Problem requirements: Resume the news release below about Don Yeomans receiving the Carl Sagan Medal, picking up right after its final sentence.

Document passage:
* * * * *

[meteorite-list] Asteroid Expert Receives Carl Sagan Medal for Public Communication (Don Yeomans)

From: Ron Baalke <baalke_at_meteoritecentral.com>
Date: Fri, 12 Jul 2013 10:33:59 -0700 (PDT)
Message-ID: <201307121733.r6CHXxcP014722_at_zagami.jpl.nasa.gov>

http://www.jpl.nasa.gov/news/news.php?release=2013-220

Asteroid Expert Receives Carl Sagan Medal for Public Communication
Jet Propulsion Laboratory
July 12, 2013

For his work making the solar system's nomads of the night sky --
near-Earth objects, asteroids and comets -- tangible and compelling for
millions of people, Donald K. Yeomans, the manager of NASA's Near-Earth
Object Program Office at the Jet Propulsion Laboratory in Pasadena, has
received the 2013 Carl Sagan Medal from the American Astronomical
Society (AAS).

The Sagan Medal recognizes a planetary scientist for excellence in
public communication. Yeomans will receive the medal during the AAS
Division for Planetary Sciences annual meeting, Oct. 6 to 11 in Denver.

"When I began doing this, asteroids were considered little more than
vermin of the solar system, irritants that occasionally got in the way
of astronomers taking pictures of some distant galaxy," said Yeomans.
"While times certainly have changed, two things about near-Earth objects
remain the same. We need to find them before they find us and tell
everybody about them as efficiently and as clearly as possible."

The Near-Earth Objects Program Office at JPL, along with the Minor
Planet Center, helps coordinate the search for, and tracking of,
asteroids and comets passing into Earth's neighborhood, to identify
possible hazards to Earth.

The Sagan Medal citation by the American Astronomical Society's Division
of Planetary Sciences' reads: "For more than two decades, Don Yeomans
has been the "go to" person whenever the media seek a planetary
scientist to illuminate the scientific middle ground between the hype
and the ho-hum... His calm demeanor and scientific rigor have helped to
dampen doomsday hysteria and sound the all-clear on more serious
potential risks (e.g. Apophis) when improved observations warrant. And
in every case he takes the opportunity to educate the public on the real
long-term risks and potential benefits of Near Earth Objects."

* * * * *

Excerpted data:

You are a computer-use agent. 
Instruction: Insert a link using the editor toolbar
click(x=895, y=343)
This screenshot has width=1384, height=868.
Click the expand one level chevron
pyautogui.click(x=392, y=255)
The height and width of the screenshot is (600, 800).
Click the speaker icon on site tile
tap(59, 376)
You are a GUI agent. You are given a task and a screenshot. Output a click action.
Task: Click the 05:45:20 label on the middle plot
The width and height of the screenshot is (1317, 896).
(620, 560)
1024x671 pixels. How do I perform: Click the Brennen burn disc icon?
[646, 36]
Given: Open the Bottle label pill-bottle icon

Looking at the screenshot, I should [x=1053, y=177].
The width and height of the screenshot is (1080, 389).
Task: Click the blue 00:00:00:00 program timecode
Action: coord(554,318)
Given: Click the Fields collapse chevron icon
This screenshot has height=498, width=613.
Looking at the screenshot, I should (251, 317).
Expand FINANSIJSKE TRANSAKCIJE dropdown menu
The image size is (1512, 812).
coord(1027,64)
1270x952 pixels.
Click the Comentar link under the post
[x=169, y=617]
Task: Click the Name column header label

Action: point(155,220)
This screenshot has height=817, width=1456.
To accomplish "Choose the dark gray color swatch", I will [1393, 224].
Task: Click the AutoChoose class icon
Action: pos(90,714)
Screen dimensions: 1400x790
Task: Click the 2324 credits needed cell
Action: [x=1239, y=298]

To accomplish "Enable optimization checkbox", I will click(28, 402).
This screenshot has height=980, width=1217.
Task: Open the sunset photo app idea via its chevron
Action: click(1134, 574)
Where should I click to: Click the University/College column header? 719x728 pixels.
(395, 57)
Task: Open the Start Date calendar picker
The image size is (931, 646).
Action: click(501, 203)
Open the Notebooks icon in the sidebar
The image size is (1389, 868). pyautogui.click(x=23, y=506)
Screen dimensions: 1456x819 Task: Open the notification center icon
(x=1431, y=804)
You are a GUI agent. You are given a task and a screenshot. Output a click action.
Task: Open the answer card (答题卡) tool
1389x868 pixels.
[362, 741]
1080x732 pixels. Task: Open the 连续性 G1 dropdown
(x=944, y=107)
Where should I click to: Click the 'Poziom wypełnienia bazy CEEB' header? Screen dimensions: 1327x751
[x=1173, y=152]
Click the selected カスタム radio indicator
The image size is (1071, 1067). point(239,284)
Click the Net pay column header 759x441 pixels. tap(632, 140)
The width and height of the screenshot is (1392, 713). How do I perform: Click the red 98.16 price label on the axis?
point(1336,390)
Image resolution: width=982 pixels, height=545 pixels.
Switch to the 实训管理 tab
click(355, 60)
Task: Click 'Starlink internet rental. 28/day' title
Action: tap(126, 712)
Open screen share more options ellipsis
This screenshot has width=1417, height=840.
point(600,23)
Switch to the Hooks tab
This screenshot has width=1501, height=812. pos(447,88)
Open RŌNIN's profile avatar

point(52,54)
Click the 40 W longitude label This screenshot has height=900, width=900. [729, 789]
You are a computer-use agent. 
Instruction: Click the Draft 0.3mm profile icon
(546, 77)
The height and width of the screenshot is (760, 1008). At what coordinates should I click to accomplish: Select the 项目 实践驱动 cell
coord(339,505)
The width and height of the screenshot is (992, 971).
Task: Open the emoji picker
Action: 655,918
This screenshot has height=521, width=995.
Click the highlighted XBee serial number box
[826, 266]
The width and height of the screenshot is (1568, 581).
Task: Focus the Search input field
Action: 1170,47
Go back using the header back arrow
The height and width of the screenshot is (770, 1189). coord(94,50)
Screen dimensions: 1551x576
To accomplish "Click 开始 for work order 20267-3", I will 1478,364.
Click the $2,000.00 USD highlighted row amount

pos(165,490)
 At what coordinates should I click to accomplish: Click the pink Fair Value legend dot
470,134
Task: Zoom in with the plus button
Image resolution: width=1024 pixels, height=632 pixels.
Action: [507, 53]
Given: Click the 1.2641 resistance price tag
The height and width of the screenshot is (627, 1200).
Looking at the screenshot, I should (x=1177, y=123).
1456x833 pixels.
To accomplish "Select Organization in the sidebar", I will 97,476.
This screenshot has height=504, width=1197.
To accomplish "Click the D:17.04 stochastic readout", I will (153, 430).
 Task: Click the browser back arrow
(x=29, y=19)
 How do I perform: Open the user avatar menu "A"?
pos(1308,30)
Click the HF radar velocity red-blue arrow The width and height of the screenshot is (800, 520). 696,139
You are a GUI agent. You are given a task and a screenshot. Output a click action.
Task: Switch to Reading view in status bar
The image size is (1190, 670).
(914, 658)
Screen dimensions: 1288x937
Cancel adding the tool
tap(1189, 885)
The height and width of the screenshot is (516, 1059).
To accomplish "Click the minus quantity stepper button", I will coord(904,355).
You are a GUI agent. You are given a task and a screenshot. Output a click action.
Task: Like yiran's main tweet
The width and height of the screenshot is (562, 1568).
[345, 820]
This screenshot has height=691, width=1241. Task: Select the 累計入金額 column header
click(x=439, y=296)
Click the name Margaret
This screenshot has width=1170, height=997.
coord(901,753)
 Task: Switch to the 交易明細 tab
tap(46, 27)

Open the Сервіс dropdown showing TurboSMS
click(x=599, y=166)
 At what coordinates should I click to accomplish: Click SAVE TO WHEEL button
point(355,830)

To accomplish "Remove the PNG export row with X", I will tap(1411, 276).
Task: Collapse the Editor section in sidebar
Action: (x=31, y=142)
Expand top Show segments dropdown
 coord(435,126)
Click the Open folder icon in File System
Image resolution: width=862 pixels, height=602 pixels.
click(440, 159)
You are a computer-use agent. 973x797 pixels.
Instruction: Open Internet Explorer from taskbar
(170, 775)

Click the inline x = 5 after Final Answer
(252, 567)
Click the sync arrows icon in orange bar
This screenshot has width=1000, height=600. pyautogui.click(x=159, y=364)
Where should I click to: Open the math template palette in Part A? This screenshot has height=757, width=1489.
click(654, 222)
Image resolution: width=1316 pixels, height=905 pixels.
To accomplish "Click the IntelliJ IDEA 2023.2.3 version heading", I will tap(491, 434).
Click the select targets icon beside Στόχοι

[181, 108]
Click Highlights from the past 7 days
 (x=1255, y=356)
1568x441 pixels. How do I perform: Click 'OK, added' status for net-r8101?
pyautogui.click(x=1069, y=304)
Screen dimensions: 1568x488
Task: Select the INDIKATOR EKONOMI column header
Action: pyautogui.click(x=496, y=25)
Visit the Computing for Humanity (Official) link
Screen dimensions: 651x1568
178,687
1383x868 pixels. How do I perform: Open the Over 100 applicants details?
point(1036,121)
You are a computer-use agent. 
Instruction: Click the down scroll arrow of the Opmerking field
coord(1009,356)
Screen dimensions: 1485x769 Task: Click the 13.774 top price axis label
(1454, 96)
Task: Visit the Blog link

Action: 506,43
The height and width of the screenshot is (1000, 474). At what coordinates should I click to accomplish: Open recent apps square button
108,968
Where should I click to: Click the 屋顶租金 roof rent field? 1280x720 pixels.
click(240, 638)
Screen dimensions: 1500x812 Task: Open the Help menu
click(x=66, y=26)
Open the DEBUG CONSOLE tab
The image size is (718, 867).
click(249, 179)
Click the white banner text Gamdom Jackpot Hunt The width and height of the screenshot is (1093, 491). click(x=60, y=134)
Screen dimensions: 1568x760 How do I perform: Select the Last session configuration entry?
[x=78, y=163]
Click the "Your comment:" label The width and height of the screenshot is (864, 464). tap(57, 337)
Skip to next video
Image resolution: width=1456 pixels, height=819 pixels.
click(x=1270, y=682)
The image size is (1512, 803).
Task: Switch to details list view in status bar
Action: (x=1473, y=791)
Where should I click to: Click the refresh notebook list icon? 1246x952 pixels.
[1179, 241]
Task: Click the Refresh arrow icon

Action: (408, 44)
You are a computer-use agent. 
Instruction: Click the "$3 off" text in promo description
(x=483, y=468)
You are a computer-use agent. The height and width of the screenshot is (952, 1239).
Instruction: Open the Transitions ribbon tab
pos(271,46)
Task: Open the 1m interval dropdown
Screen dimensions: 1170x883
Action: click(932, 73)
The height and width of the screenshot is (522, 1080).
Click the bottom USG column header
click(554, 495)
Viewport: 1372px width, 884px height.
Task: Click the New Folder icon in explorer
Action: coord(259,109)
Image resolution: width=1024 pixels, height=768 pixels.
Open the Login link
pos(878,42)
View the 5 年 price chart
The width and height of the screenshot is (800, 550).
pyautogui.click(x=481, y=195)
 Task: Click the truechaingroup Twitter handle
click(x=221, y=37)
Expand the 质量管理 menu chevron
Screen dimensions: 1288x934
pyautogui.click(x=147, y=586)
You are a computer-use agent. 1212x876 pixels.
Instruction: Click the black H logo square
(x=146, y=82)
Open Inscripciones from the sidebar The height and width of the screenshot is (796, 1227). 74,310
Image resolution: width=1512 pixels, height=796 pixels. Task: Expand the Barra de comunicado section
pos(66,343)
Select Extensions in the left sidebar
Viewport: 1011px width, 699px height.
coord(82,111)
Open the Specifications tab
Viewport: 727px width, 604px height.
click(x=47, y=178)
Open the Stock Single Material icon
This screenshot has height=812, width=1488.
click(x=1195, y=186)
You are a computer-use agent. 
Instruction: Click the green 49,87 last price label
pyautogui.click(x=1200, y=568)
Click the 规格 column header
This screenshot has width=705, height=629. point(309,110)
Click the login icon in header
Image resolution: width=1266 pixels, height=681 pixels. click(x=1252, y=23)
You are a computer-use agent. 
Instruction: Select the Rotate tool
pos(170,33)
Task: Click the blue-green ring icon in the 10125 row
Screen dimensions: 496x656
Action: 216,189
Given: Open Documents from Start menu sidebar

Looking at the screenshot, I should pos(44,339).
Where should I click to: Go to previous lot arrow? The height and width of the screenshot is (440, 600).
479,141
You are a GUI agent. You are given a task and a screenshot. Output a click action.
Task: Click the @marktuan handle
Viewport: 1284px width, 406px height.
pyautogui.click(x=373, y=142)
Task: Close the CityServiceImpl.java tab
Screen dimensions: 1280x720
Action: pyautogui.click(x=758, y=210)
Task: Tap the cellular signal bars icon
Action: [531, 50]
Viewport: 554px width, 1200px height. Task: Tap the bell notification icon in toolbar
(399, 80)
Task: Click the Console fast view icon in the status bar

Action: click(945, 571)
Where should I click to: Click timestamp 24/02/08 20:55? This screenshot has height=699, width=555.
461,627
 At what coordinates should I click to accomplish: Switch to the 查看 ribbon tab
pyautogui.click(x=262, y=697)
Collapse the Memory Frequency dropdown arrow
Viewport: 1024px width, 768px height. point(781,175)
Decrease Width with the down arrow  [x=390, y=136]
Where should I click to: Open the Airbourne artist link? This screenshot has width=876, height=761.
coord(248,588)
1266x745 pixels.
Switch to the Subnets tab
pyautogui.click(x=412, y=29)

* * * * *

Task response:
Yeomans was born and raised in Rochester, N.Y., and now lives in
Glendale, Calif. He graduated from Middlebury College, Vt., with a
bachelor's degree in mathematics and earned a doctorate in astronomy
from the University of Maryland, College Park. He has worked at JPL
since 1976. In addition to managing NASA's Near-Earth Objects Program
Office, Yeomans is supervisor for JPL's Solar System Dynamics Group. He
was a science team member for NASA's Deep Impact/EPOXI mission, which
deployed an impactor that was "run over" by comet Tempel 1 in 2005 and
flew close to comet Hartley 2 in 2010. He was also the U.S. project
scientist for the Japanese-led Hayabusa mission that returned a sample
from near-Earth object Itokawa in 2010, and a team chief for the
Near-Earth Asteroid Rendezvous mission that orbited, then landed on the
asteroid Eros in 2001. The first images of the return of comet Halley in
1982 were also obtained based on Yeomans' predictions.

Yeomans has written about asteroids, comets and near-Earth objects in
more than 160 professional publications, and numerous writings in the
popular press. He has authored five books, most recently his 2013 work,
"Near-Earth Objects: Finding Them Before They Find Us".

NASA's Near-Earth Object Observations Program manages and funds the
search for, study of and monitoring of asteroids and comets whose orbits
periodically bring them close to Earth. JPL manages the Near-Earth
Object Program Office for NASA's Science Mission Directorate in
Washington. The Minor Planet Center is funded by NASA and hosted by the
Smithsonian Astrophysical Observatory in Cambridge, Mass. JPL is a
division of the California Institute of Technology in Pasadena.

More information about asteroids and near-Earth objects is available at:
http://neo.jpl.nasa.gov/, http://www.jpl.nasa.gov/asteroidwatch and via
Twitter at http://www.twitter.com/asteroidwatch .

DC Agle 818-393-9011
Jet Propulsion Lab., Pasadena, Calif.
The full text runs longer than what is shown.